1) Думал о том, как я стреля[л] птиц, зверей, добивал пером в головы птиц и ножом в сердце зайцев без малейшей жалости, делал то, о чем теперь без ужаса не могу подумать. Разве не то же самое с теми людьми, к[отор]ые теперь судят, заточают, приговаривают, казнят. Неправильно думать, что такие люди знают, что дурно то, что они делают, и все-таки делают. Они, так или иначе, доходят до неведения того, что дурно то, что они делают. Так это было со мной с зайцами.
Вечером пришел человек хорошо одетый, с чемоданом: сначала о своих сочинениях, потом о том, чтобы я дал денег доехать до Гомеля, а если не дам, он останется здесь на лавочке. Я отказал и ушел. Потом подумал, что вот случай приложения непротивления, и пошел к нему и с помощью Душана обошелся с ним без зла.
Встал оч[ень] рано. Кроме Кр[уга] Чт[ения] читал Христианское] Уч[ение] и обдумывал исправление его. Написал еще и письмецо Павлову. Ездил к Ив[ану] Ив[ановичу]. Оч[ень] хорошо б[ыло] видеться с Буланже.
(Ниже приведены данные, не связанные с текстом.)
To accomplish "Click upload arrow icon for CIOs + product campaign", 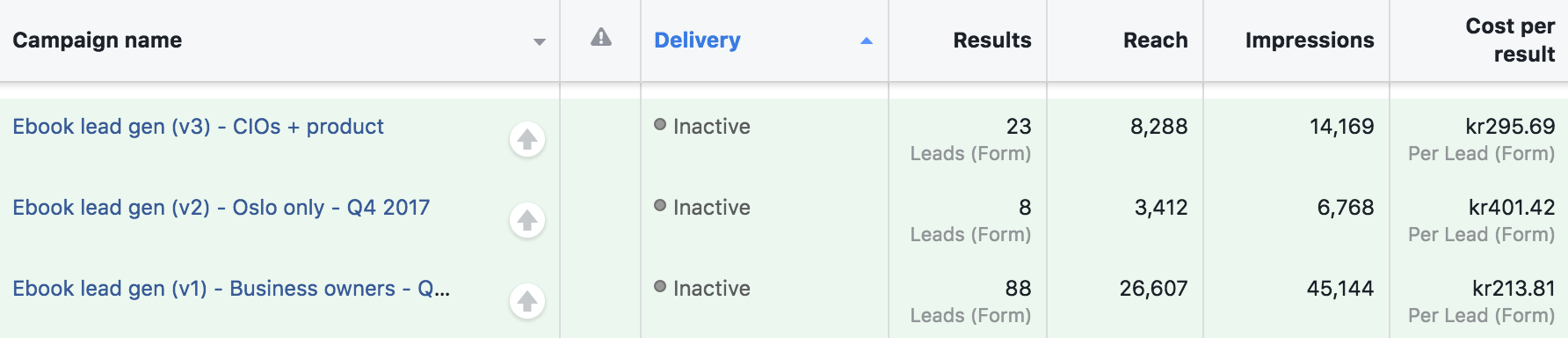I will (527, 139).
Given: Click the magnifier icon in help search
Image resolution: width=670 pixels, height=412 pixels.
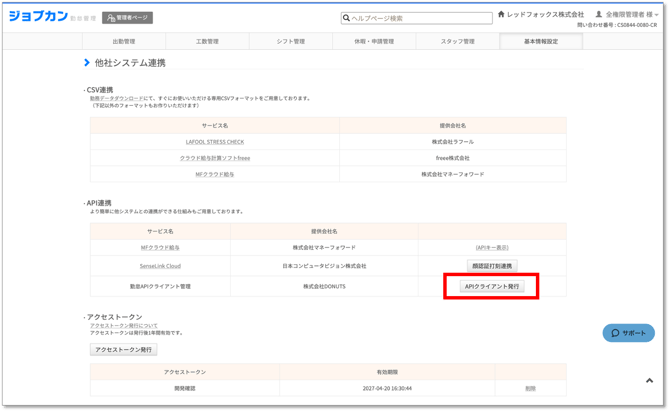Looking at the screenshot, I should (347, 18).
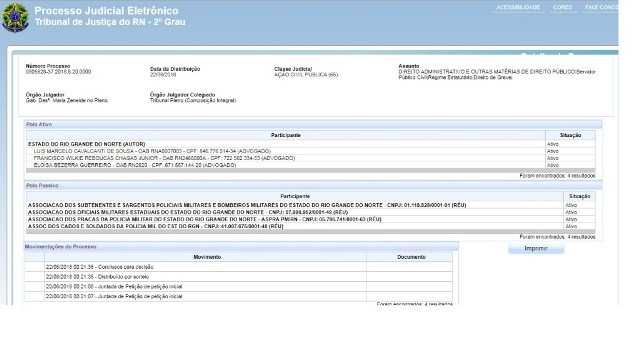Open the ACESSIBILIDADE menu
The height and width of the screenshot is (361, 640).
point(518,7)
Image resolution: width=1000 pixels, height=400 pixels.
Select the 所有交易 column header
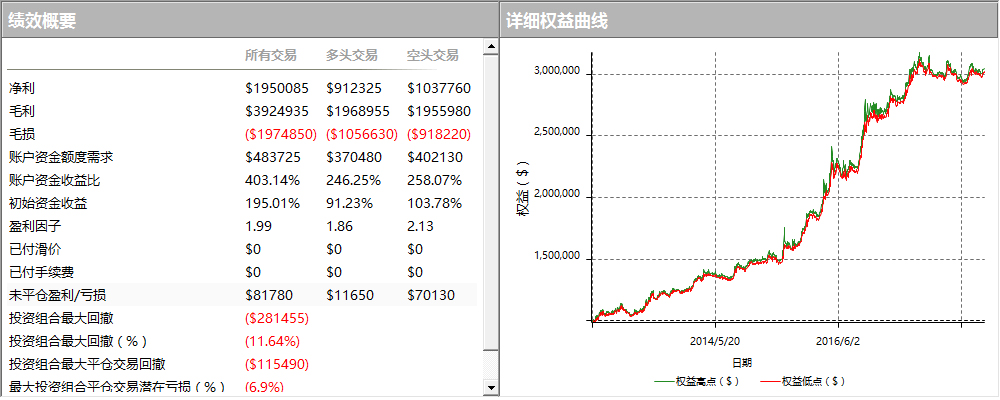(x=271, y=55)
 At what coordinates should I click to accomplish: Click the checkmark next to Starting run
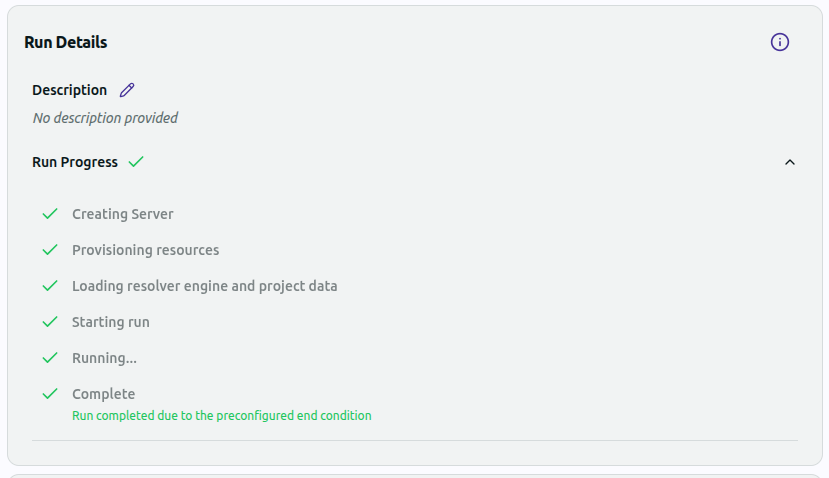pyautogui.click(x=50, y=322)
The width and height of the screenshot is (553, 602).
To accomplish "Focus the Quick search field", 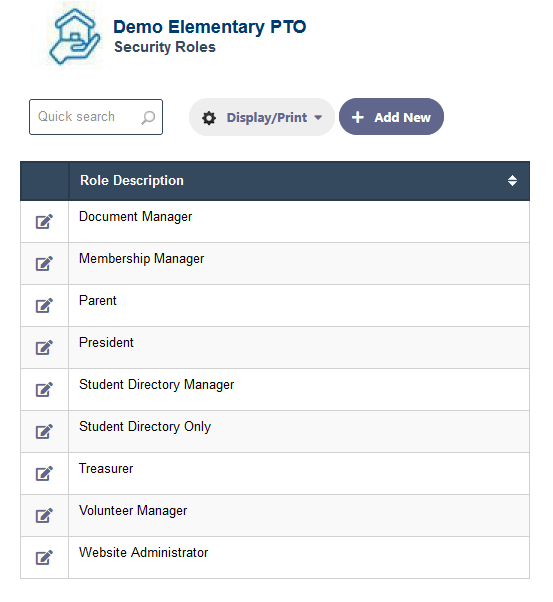I will [96, 117].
Дома Таня, и вечером оч[ень] скучная болтовня. Много думается и о «Н[ет] в мире винов[атых]», и о письме Польке и о проэкте для Маклакова. Попробую сказать. Да, написал еще письмо Гусеву. Записано ночью:
Я чувствую, что ко мне отношение людей — большинства — уже не как к человеку, а как к знаменитости, главное, как к представителю партии, направления: или полная преданность и доверие или, напротив, отрицание, ненависть. Сейчас 10 часов вечера. Иду в гостиную.
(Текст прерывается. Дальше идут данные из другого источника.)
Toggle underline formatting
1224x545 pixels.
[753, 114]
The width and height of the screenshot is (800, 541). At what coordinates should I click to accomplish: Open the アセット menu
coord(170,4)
Вчера вечером не б[ыло] ничего особенного. Проснулся рано. Ходил. Кажется, ничего не записал. С утра приехали Макл[аков], Цингер, Семенов. Я позвал Мак[лакова] и говорил с ним о том, чтобы он поднял вопрос в Думе. Он говорит, ч[то] ничего не знает о Г[енри] Дж[ордже], и что вопрос не может не только пройти, но и вызвать суждения. Он практически оч[ень] умен, но совершенно плотно заткнут для всех настояще нужных людям вопросов — как и оч[ень], оч[ень] многие. Доканчивал поправку Христианского Учения. Я думаю, ч[то] все-таки немного лучше. Приехал[и] Дима, Голд[енвейзер], М[арья] А[лександровна], Ив[ан] Ив[анович]. Обед, и (Зачеркнуто: сняти[е] ф(отографий]) ужасно, ужасно мучительно тяжело. Содействовали тяжести письма из Берлина по случаю письма С[офьи] А[идреевны] и статьи Петербургских Ведомостей, в к[оторых] говорится, что Толстой обманщик, лицемер. К стыду своему, не радовался тому, что ругают, а б[ыло] больно. И весь вечер мучительно тяжело. Уйти? Чаще и чаще задается вопрос. Только с Цингером хороший, для меня полезный разговор о математике, высшей геометрии, и с наивным Митич[кой] об уголовном праве. Оч[ень] уныло, грустно, слабо ложился спать.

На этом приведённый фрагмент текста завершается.